■ **EXTRACTED ENTRIES**:
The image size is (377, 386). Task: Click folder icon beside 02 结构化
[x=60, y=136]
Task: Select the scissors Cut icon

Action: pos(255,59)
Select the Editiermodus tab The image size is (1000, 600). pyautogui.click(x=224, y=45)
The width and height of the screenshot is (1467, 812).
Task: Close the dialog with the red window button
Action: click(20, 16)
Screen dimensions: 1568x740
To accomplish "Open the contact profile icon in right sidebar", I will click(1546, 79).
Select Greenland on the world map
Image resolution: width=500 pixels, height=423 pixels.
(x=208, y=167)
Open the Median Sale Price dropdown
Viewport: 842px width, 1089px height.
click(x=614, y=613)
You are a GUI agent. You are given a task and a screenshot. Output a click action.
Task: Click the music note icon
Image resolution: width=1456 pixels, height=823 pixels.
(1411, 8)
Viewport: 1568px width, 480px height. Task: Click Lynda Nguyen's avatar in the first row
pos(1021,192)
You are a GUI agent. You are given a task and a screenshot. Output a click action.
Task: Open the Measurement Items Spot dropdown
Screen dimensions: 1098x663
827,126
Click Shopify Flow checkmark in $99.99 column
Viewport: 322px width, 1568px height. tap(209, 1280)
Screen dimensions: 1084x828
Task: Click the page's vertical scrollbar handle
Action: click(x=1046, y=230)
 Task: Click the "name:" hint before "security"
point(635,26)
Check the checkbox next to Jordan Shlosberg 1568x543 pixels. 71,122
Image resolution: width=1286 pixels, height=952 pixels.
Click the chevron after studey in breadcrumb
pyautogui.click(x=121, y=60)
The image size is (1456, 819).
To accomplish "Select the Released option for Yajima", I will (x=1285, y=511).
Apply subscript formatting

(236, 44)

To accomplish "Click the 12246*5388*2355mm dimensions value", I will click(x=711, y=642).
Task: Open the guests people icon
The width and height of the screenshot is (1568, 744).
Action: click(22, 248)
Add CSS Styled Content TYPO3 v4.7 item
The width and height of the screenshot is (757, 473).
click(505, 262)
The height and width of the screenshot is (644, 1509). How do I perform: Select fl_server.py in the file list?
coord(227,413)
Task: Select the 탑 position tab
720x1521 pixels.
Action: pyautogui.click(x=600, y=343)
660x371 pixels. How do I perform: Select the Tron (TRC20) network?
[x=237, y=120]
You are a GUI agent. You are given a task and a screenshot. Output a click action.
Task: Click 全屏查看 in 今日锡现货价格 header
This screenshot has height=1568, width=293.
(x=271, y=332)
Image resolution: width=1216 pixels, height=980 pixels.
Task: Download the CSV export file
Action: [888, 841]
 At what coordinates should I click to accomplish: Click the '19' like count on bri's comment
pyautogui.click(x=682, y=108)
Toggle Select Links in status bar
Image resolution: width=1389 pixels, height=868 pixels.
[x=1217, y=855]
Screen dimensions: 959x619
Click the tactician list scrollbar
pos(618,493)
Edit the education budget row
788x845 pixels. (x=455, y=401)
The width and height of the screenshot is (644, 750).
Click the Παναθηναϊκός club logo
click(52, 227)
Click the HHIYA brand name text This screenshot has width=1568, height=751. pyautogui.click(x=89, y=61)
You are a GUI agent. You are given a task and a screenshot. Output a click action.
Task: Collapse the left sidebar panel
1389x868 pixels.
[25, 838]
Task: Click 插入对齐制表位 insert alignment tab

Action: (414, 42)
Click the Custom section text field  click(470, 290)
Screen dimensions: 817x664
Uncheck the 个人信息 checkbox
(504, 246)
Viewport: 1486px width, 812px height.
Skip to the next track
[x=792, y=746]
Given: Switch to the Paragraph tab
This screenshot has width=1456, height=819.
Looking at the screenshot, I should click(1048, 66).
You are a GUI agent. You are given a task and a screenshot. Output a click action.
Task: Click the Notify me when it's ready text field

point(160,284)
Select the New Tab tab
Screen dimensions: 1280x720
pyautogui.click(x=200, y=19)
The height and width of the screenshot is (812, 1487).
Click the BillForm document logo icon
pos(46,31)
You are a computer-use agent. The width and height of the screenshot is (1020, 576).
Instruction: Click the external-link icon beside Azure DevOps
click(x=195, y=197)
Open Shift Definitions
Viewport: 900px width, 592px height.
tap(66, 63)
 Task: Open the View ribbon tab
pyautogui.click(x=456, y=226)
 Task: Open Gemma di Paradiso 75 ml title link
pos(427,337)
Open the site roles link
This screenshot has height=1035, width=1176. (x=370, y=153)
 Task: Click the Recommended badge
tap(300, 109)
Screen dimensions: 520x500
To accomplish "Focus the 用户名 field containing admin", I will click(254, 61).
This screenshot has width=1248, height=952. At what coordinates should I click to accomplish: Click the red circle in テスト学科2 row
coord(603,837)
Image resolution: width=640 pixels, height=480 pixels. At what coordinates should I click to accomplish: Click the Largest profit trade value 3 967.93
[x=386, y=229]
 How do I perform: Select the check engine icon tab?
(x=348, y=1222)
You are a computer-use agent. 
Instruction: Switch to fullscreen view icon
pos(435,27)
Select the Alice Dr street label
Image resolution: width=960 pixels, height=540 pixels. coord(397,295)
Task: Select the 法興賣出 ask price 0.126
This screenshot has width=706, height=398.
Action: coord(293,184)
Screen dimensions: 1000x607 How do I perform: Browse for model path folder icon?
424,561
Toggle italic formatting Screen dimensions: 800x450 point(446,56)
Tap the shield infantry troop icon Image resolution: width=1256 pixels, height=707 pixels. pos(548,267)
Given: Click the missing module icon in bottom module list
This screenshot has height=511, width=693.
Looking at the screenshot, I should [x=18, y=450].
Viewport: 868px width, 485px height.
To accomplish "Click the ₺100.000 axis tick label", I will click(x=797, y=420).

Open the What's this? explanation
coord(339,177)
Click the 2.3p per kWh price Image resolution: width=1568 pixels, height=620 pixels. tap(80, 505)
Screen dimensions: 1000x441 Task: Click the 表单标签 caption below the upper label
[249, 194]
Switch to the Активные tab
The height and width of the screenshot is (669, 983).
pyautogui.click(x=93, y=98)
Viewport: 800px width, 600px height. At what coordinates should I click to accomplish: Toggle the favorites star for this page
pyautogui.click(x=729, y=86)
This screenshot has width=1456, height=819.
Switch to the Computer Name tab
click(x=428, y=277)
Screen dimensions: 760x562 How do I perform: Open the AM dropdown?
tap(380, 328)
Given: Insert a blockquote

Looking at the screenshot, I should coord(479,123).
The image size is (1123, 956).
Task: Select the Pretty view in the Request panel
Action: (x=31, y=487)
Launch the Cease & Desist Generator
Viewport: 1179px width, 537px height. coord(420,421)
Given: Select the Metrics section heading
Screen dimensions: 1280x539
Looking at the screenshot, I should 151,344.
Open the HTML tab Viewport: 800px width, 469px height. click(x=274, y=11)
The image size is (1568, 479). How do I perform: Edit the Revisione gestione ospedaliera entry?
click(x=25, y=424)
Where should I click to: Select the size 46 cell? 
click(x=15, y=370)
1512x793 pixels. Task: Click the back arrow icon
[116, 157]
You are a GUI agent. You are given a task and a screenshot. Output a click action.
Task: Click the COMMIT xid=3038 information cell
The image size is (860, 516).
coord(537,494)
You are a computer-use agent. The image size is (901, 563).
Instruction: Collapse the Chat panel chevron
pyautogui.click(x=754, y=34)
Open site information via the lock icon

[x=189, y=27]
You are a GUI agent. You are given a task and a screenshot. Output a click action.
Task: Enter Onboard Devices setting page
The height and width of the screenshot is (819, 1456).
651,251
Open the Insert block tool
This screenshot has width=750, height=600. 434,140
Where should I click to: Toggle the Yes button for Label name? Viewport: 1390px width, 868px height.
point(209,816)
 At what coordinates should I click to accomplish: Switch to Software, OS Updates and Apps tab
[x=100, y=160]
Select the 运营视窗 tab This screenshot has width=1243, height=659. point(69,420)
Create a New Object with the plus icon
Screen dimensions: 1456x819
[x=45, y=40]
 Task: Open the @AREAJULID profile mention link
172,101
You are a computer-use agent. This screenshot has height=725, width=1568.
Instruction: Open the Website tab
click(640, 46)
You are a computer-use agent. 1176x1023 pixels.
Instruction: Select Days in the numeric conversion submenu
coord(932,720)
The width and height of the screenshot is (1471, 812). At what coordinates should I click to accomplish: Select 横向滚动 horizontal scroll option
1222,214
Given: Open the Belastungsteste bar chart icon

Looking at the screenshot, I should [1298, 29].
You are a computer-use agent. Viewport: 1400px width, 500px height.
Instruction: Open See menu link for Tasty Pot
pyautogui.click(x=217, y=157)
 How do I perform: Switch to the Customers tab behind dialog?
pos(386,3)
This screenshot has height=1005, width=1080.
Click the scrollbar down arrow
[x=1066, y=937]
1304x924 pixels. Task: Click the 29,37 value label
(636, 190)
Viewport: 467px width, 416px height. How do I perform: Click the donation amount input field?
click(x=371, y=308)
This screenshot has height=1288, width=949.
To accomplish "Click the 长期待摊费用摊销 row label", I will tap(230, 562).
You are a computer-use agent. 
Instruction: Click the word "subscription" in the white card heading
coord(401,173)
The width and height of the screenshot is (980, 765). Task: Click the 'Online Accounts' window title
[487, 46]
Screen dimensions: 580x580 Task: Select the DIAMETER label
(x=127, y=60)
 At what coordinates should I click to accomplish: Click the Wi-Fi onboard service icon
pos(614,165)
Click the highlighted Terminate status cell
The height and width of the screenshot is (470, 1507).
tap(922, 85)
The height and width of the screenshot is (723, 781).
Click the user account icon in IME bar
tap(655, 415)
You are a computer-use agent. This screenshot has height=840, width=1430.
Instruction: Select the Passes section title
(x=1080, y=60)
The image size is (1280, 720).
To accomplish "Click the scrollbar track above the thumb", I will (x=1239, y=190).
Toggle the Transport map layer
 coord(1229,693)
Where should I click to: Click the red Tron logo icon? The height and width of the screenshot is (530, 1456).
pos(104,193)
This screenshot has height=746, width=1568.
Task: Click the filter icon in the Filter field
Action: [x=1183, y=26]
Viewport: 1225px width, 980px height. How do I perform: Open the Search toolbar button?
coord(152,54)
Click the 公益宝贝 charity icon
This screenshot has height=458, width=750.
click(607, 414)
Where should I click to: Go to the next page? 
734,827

■ **WHAT NEEDS TO BE DONE**:
Echo the data from the line containing "This screenshot has height=1288, width=949." through the line containing "coord(401,173)", both ends included.

■ **COMPLETE ANSWER**:
This screenshot has height=1288, width=949.
To accomplish "Click the 长期待摊费用摊销 row label", I will tap(230, 562).
You are a computer-use agent. 
Instruction: Click the word "subscription" in the white card heading
coord(401,173)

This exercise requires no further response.